Before a term as a university professor, Jake spent 15 years teaching middle and high school science. He has written 14 books and developed numerous science kits and science games, and is the director of science education at the Mr Wizard Studio in Hollywood.
He says that his aim in science shows is to encourage the next generation to acquire skills enabling them to ‘think as a scientist’, and to apply those skills in everyday living.
Jake is known in the US as Wizard IV, a title inherited from his predecessors: television’s Mr Wizard, Don Herbert (Wizard III), Hubert Alyea of Princeton University (Wizard II), and the inspirational leader of all science communication wizards, Michael Faraday.
Jake is currently participating in a worldwide hunt for Wizard V, a search he says that may well focus on his visit to Orkney’s Science Festival. During his UK visit, he will be meeting scientists at the Royal Institution in London to continue building a strong relationship between US and UK science communicators.

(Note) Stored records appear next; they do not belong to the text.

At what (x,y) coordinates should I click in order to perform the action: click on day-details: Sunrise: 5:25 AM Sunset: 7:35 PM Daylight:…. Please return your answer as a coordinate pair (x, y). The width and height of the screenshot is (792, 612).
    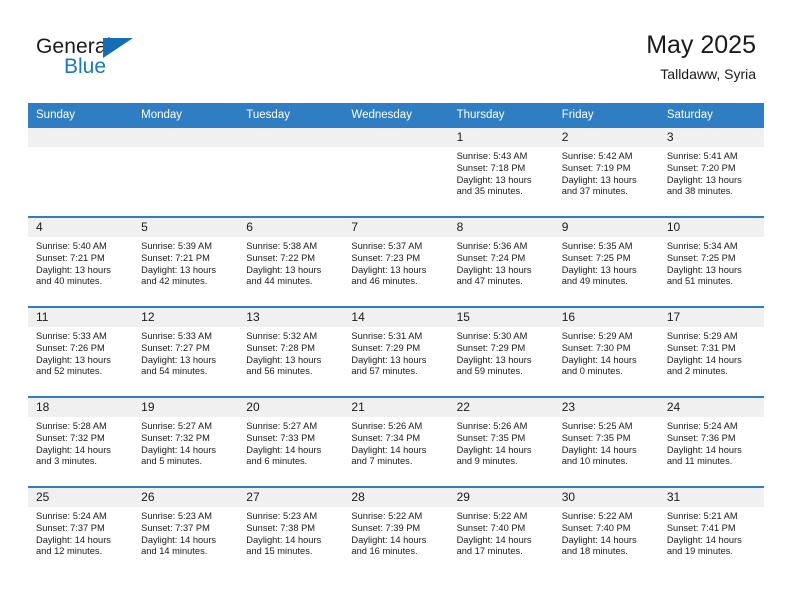
    Looking at the image, I should click on (606, 442).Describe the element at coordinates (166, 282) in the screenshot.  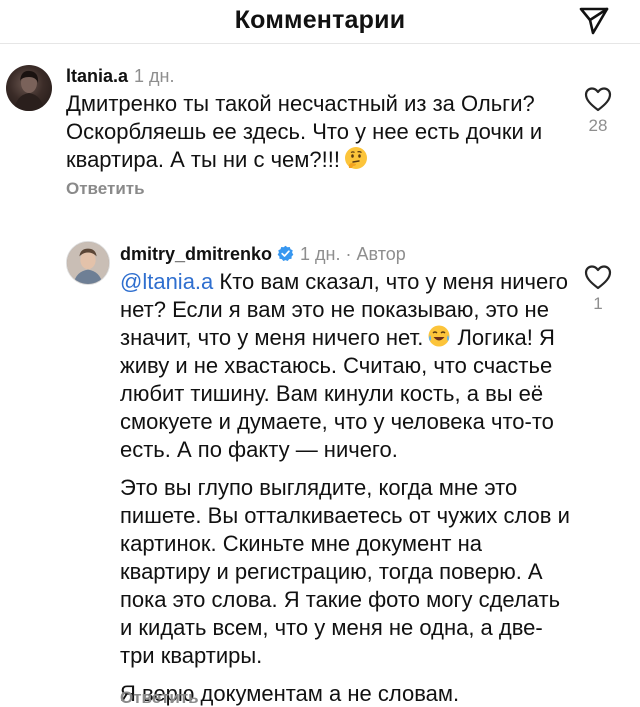
I see `mention-link: @ltania.a` at that location.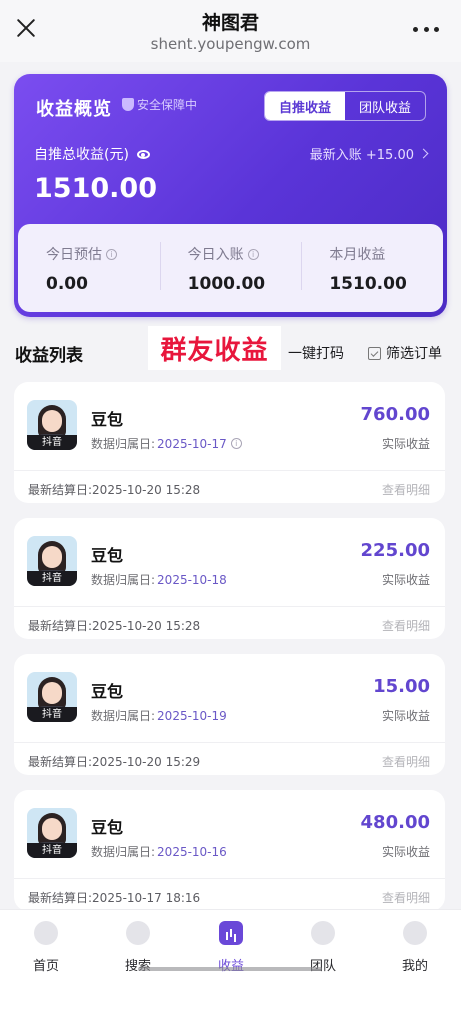 This screenshot has width=461, height=1024. What do you see at coordinates (216, 255) in the screenshot?
I see `stat-label: 今日入账` at bounding box center [216, 255].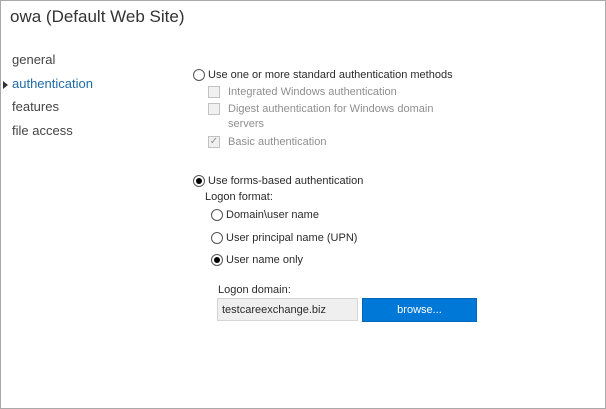 This screenshot has height=409, width=606. I want to click on forms-auth-option: Use forms-based authentication, so click(278, 181).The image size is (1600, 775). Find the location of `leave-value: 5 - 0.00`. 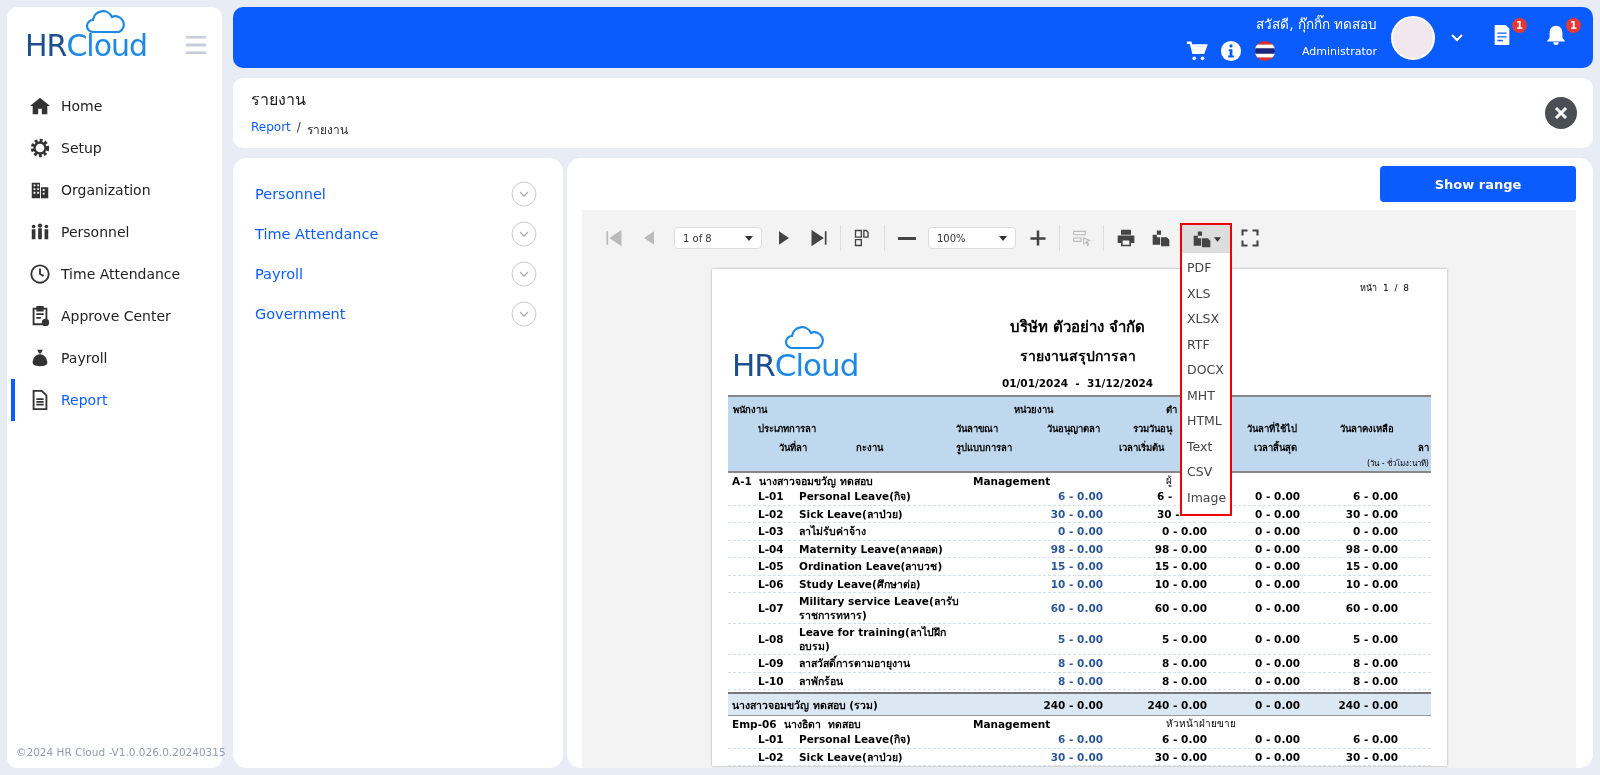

His visit to Orkney is being sponsored by Ace Hardware, an American retailer-owned cooperative group with stores in over 60 countries. The company is a member of a group of organisations developing new initiatives in teaching science in informal settings. The group, which includes NASA, the National Science Teachers Association and Science Olympiad, is developing books, kits and teaching materials as well as science shows and live webcasts, for use internationally.
Asked what his thoughts were on being invited to open this year’s Orkney International Science Festival he replied, ‘It’s a great honour to be invited and for a Wizard like me the OISF is proof that heaven does exist on earth! I’ve attended many science gatherings but this one will reach the top of my strata list. I am looking forward to the sheer joy of the event.’
The full Festival programme for this year will be appearing here in early June. Topics will range from the origin of life in space to clues from genetics to the people of the Viking Age.